Lumby officials continue to be frustrated over what they see as a lack of concern over flooding.
The Regional District of North Okanagan board will receive a letter today from the village about high water related to reservoir activities on the Aberdeen Plateau.
“The village has communicated our concerns at the board level on more than one occasion and feels that our concerns are being treated with a cavalier attitude by the board and its staff,” said Mayor Kevin Acton in the letter.
“We remind you that our residents have as much right to safely enjoy their homes and businesses as Greater Vernon residents have to ensure enough water to fill their polls or water their lawns.
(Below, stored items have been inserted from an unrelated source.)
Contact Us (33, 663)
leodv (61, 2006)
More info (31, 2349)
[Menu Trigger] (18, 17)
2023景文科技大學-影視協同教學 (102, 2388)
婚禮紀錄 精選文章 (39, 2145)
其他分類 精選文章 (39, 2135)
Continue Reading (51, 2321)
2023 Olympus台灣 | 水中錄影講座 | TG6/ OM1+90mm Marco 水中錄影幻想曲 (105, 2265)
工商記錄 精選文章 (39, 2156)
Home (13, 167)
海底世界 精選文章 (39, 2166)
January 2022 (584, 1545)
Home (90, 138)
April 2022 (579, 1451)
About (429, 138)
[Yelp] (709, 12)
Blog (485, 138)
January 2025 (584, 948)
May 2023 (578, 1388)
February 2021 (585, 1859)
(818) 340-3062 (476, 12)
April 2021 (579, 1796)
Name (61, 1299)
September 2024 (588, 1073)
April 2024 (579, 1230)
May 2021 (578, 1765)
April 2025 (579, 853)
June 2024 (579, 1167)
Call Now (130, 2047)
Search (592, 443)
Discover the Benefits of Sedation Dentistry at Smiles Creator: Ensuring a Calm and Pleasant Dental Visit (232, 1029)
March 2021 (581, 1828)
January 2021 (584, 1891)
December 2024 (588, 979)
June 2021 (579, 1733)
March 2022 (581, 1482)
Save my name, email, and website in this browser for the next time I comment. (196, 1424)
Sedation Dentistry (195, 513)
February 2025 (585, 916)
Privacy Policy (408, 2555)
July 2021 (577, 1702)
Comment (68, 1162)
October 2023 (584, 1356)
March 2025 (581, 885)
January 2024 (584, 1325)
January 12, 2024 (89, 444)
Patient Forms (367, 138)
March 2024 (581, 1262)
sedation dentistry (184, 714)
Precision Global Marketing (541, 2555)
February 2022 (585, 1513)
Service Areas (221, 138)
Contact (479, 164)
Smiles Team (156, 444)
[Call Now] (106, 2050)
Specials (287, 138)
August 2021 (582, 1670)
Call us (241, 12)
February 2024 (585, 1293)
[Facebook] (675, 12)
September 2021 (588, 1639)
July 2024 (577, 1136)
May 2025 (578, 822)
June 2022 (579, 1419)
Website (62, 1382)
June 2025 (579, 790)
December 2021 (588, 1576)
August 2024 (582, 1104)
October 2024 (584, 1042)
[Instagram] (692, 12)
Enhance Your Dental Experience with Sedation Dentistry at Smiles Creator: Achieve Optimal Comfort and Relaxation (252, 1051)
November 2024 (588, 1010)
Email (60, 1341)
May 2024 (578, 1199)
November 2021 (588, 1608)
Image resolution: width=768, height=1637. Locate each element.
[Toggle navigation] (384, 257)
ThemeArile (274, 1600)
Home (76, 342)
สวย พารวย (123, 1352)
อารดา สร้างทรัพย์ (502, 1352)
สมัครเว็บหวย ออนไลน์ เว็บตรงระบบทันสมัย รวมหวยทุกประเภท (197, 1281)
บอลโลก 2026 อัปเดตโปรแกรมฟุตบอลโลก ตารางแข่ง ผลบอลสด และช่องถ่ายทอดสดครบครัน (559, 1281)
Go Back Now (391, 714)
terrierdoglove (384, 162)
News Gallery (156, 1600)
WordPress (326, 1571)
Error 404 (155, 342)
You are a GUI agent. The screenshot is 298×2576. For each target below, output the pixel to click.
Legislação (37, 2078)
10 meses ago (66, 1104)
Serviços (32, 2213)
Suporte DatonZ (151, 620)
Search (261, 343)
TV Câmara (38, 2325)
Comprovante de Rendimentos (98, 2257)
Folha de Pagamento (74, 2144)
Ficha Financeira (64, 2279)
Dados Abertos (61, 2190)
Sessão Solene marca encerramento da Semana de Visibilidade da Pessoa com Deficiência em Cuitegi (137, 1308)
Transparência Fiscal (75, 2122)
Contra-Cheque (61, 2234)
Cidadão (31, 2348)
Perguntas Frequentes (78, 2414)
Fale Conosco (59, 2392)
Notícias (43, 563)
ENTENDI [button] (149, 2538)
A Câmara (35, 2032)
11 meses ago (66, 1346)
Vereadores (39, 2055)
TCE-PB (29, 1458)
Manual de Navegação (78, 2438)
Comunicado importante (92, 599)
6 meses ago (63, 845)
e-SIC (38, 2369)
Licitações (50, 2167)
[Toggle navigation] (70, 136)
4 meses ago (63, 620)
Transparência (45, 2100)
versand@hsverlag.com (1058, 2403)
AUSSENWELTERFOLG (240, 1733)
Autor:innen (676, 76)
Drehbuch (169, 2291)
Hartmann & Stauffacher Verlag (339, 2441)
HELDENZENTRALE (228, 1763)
I would think the protection of persons, homes and businesses would rate a higher priority.”
Acton says that since the Duteau Creek water treatment plant opened three years ago, severe flooding has become more frequent.
He also says that it was common knowledge in the spring of 2013 that water storage was increasing and the snowpack for the area had remained constant.
“At this time, Greater Vernon Water could have released from the upper lakes, creating a controlled overflow at the head gates,” he said.
“This would have served two purposes: the first, to make room for the eventual rains and runoff to be contained in the higher areas, and increased flows in the lower areas so there would not be such a sever deluge later or perhaps, it would have a lesser impact on my community.”
Acton insists the Duteau plant was constructed without adequate controls to mitigate the downstream effect of the project.
“I need to be able to reassure my residents of their safety and confidence that this is being looked after.”
RDNO officials have previously stated they can’t let water out of the reservoirs early, because, depending on weather conditions in the early spring, that water may be needed for domestic supply this summer.
They also point out that snowmelt spilling over the reservoirs and into the creek is a natural process.
Patrick Nicol, RDNO chairperson, insists his board is taking Lumby’s concerns seriously.
“The mayor and council of Lumby should come to a session and get information,” he said.
“There is a lot more to it than the average person understands but it’s understandable that the people of Lumby want an answer.”